→ **TEKST DO PRZECZYTANIA**:
Chyba nie trzeba przekonywać żadnego kierowcy, że jazda samochodem w zimie wymaga dużej rozwagi i umiejętności. W każdej chwili musimy być przygotowani na utratę przyczepności, czy też niespodziewany poślizg.
Niestety jeszcze wielu kierowców nie dysponuje odpowiednimi umiejętnościami. Od tego w jaki sposób jesteśmy przygotowani na nagłe sytuacje, zależy nasza dalsza podróż, a czasem także zdrowie i życie.
Dlatego właśnie Goodyear wraz z Polskim Związkiem Motorowym przygotował zestaw ćwiczeń i porad dla tych, którzy chcą doskonalić umiejętności jazdy zimą. Nie próbujmy jednak poprawiać ich samodzielnie.
Technikę jazdy powinniśmy ćwiczyć pod okiem instruktorów szkół doskonalenia techniki jazdy, na odpowiednio przygotowanych obiektach. Instruktorzy zazwyczaj są byłymi mistrzami sportów samochodowych, posiadającymi licencję PZM, która uprawnia do prowadzenia zajęć doskonalących jazdę.
1. Przygotowanie do zimy
Najważniejszym elementem przygotowania samochodu do zimy jest zmiana opon. Kiedy temperatura spada poniżej 7 stopni Celsjusza, należy założyć opony zimowe. Mieszanka zastosowana w tych oponach sprawia, że zachowują one elastyczność w niskich temperaturach. "Zimówki" lepiej trzymają się śliskiej nawierzchni, dzięki ząbkom bieżnika tzw. lamelkom. Wgryzają się one w podłoże, co umożliwia w bezpieczną jazdę nie tylko po śniegu, ale i po lodzie.
Jeśli używamy opon z poprzednich sezonów, należy skontrolować głębokość bieżnika - nie może być mniejsza niż 3,5-4 mm.
Trzeba jednak pamiętać o tym, że nawet najlepsza zimowa opona nie chroni nas w pełni przed niekontrolowanym poślizgiem, jeśli nie przestrzegamy podstawowych zasad jazdy w zimie.

→ **SEKCJA DANYCH**:
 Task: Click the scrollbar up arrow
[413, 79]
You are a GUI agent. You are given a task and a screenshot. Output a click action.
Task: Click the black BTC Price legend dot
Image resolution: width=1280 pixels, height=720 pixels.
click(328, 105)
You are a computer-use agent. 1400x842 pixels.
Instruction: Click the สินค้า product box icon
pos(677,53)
==
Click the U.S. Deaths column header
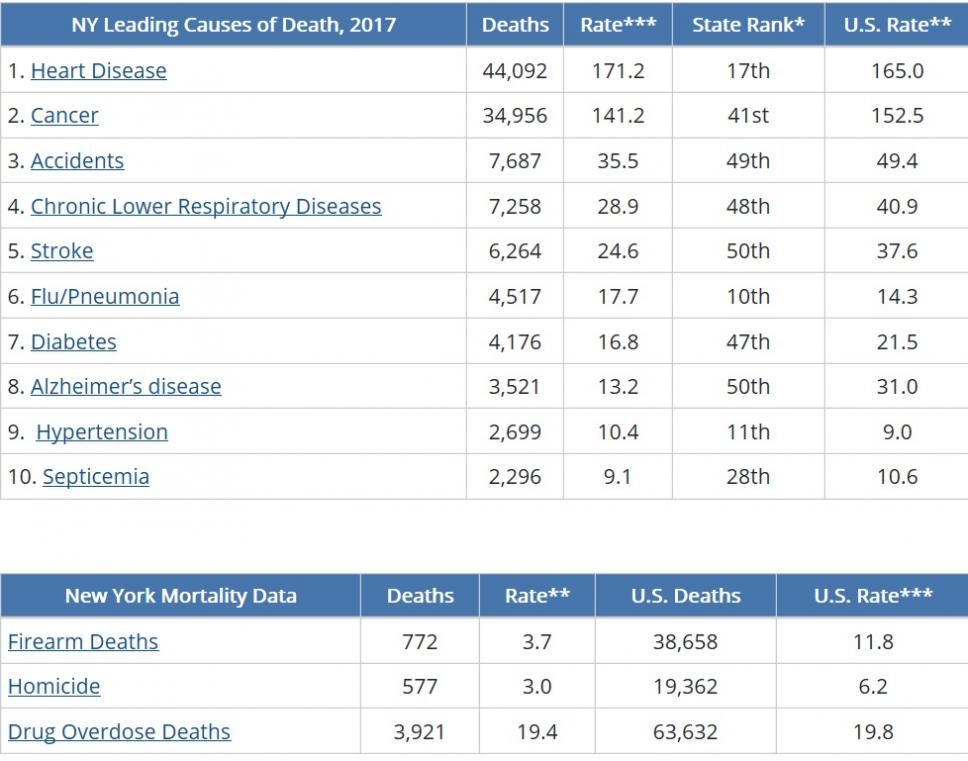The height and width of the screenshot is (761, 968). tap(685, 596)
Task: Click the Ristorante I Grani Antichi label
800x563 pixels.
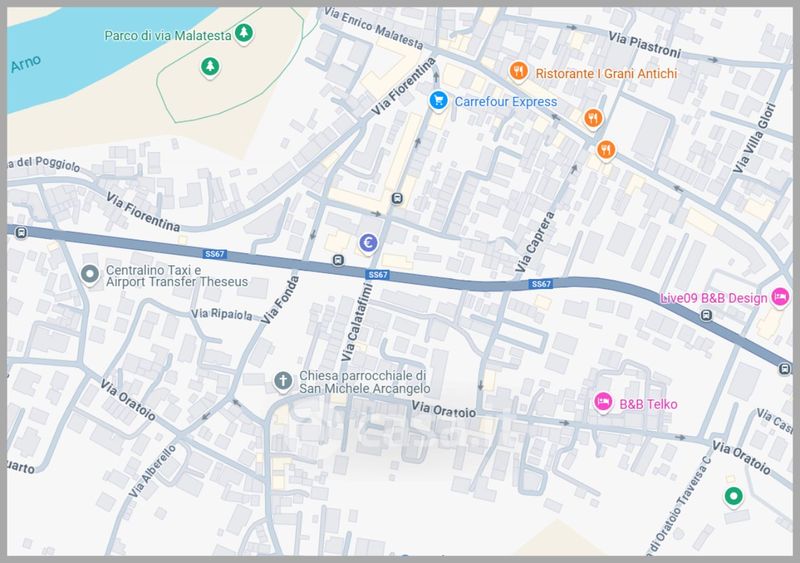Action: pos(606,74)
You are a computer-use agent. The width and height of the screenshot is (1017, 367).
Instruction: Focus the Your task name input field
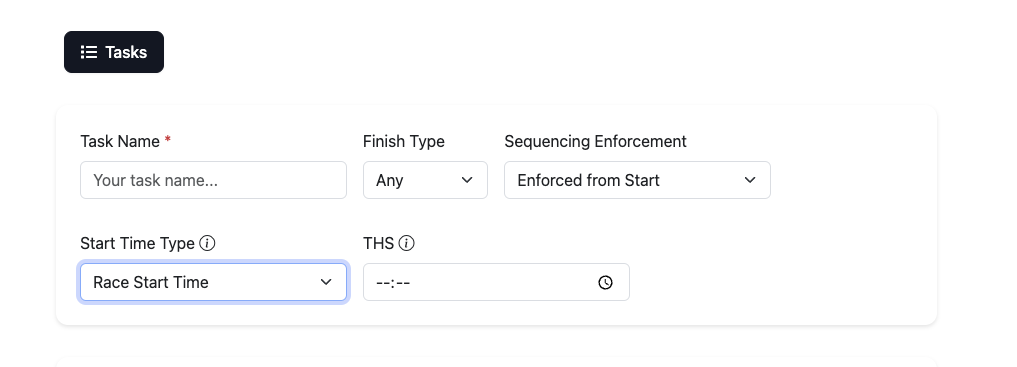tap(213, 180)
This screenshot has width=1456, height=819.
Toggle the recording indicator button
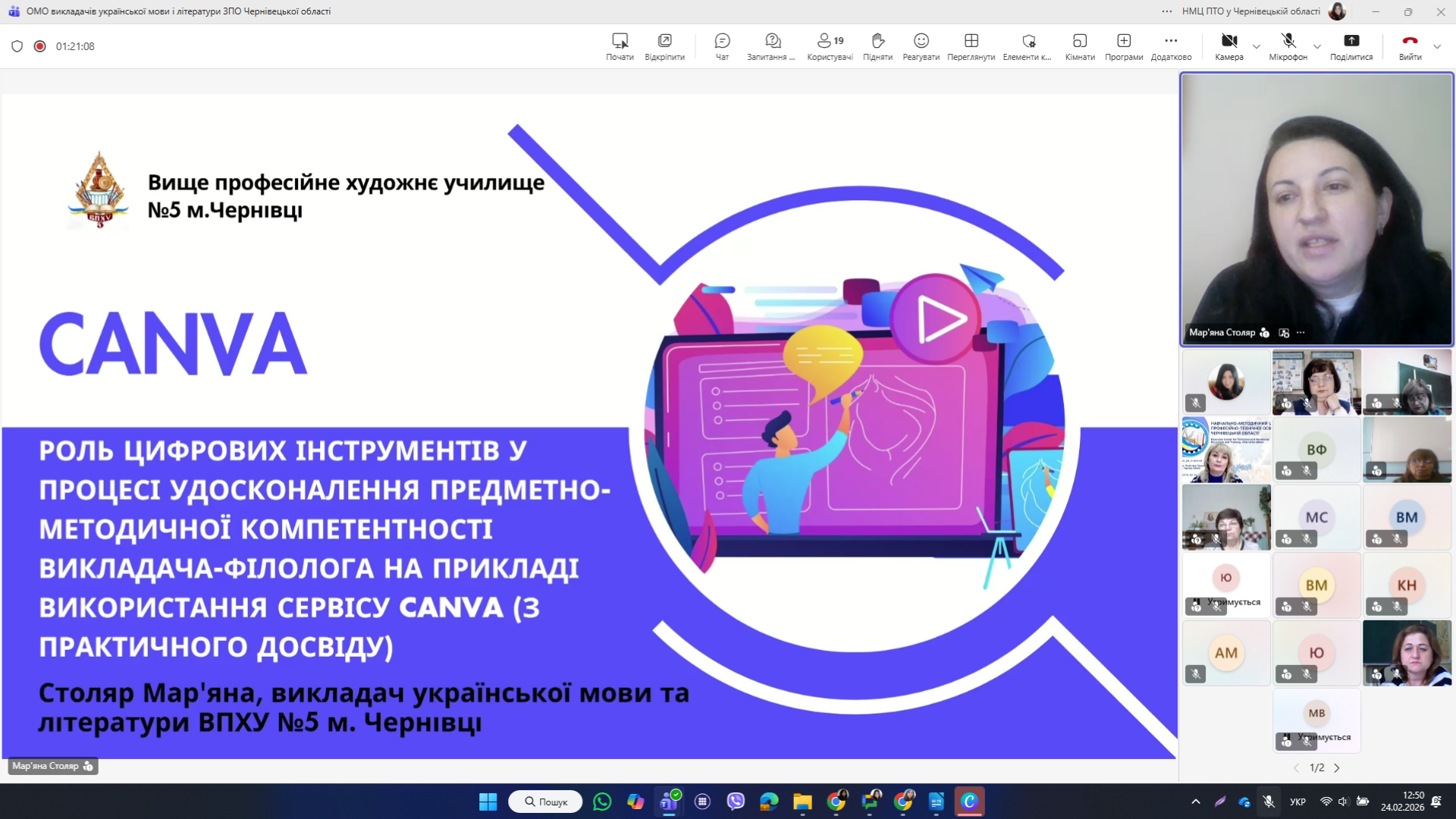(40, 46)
---
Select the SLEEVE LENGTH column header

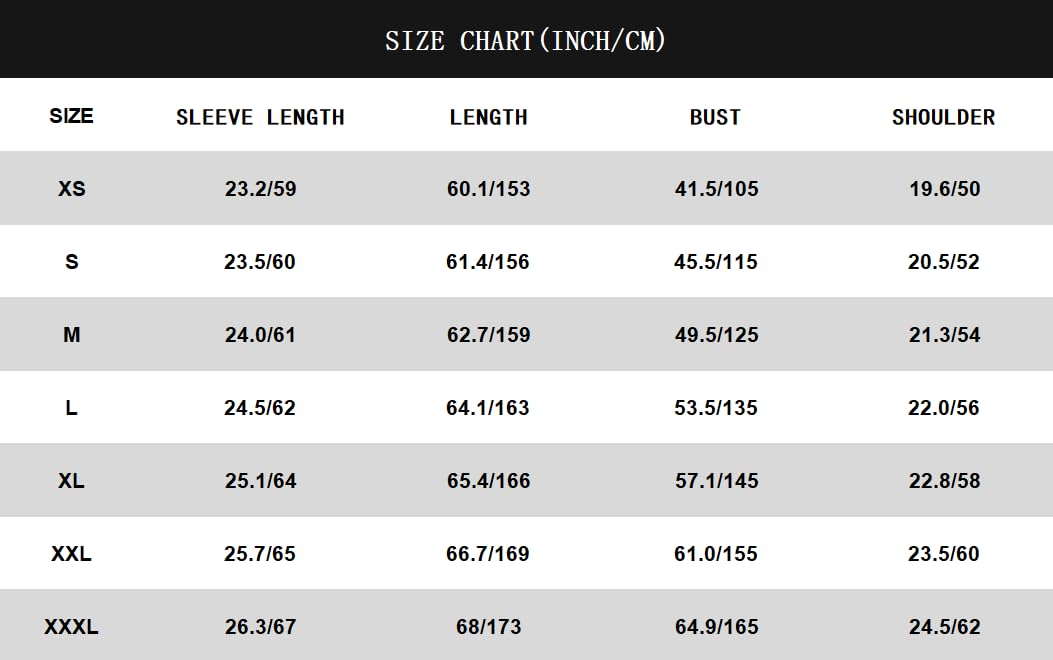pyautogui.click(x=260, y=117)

→ **ZADANIA DO ĆWICZENIA**:
[1] Streść w dwóch zdaniach tekst o jeździe samochodem zimą.
[2] Jaka jest według tekstu o jeździe samochodem zimą najmniejsza dopuszczalna głębokość bieżnika opon używanych z poprzednich sezonów?
[3] Kontynuuj tekst o jeździe samochodem zimą od miejsca, w którym się kończy.

→ **W ODPOWIEDZI**:
[1] Jazda samochodem zimą wymaga rozwagi i umiejętności, dlatego Goodyear wraz z Polskim Związkiem Motorowym przygotował zestaw ćwiczeń i porad, a technikę jazdy należy ćwiczyć pod okiem instruktorów na odpowiednio przygotowanych obiektach. Najważniejszym elementem przygotowania samochodu do zimy jest założenie opon zimowych, gdy temperatura spada poniżej 7 stopni Celsjusza, choć nawet najlepsza opona nie chroni w pełni przed poślizgiem, jeśli nie przestrzega się zasad jazdy zimą.

[2] Nie może być mniejsza niż 3,5-4 mm.

[3]
Kolejny krok to sprawdzenie hamulców. Przy jeździe na śliskiej nawierzchni najważniejszy jest równomierny rozkład siły hamowania na wszystkich kołach. Latem możemy tego nie zauważać, ale przy hamowaniu na śniegu czy lodzie samochód może stanąć bokiem, wpadając w niekontrolowany poślizg.
Należy również wymienić piórka wycieraczek, sprawdzić stan akumulatora, temperaturę zamarzania płynu chłodzącego, a także uzupełnić płynem niezamarzającym zbiorniczek spryskiwaczy.
2. Parkowanie
Parkując starajmy się ustawić samochód przodem do kierunku jazdy, bo kiedy spadnie śnieg, możemy mieć kłopoty z wyjazdem. Jeśli zaparkowaliśmy przed opadami, jesteśmy w lepszej sytuacji. Możemy wtedy wykorzystać do rozpędu wolne od śniegu miejsce pod samochodem. Przy przednim napędzie powinniśmy ruszyć do tylu bez większych problemów.
Jeśli zostawiamy samochód na noc, dobrze jest odchylić wycieraczki, bo zapobiega to ich przymarzaniu. Zwiększamy w ten sposób także ich żywotność.
Odpowiedni sprzęt, a więc szczotka do odśnieżania oraz dobra skrobaczka powinny być w każdym samochodzie. Podczas opadów śniegu zmiotkę można położyć na którymś z kół stojącego samochodu. Dzięki temu rano będziemy mogli omieść samochód bez konieczności otwierania go, co zapobiegnie dostaniu się śniegu do wewnątrz pojazdu.
Pozostawiając pojazd na noc, nie zaciągajmy hamulca ręcznego, bo może się zdarzyć, że zamarznie - szczególnie w starszych samochodach.
3. Wyjazd z głębokiego śniegu i ruszanie na śliskim
Podczas zimy należy ruszać bardzo spokojnie. Nie warto dodawać zbyt dużo gazu, ponieważ koła zabuksują, rozgrzeją się i utworzy się pod nimi lód, który jeszcze bardziej utrudni nam ruszenie z miejsca. Ze śniegu należy wyjeżdżać delikatnie i płynnie na półsprzęgle. Dopiero, kiedy samochód ruszy, można stopniowo zwiększać obroty. Musimy też zwrócić uwagę, aby kierownica była ustawiona do jazdy na wprost.
Podczas pokonywania nieodśnieżonych dróg, należy szczególnie zwrócić uwagę na "jęzory śnieżne", np. nawiewane z pól. Widząc taka zaspę, rozpędźmy samochód do ok. 50 km/h i starajmy się ją płynnie przejechać. Niebezpieczeństwo poślizgu na boki na świeżym śniegu jest niewielkie, zwłaszcza, że powstaje w nim koleina, która trzyma koła. Nie ma co jednak próbować "przeskakiwać" zaspy, jeśli ma kilkadziesiąt metrów długości, bo prawie na pewno w niej ugrzęźniemy.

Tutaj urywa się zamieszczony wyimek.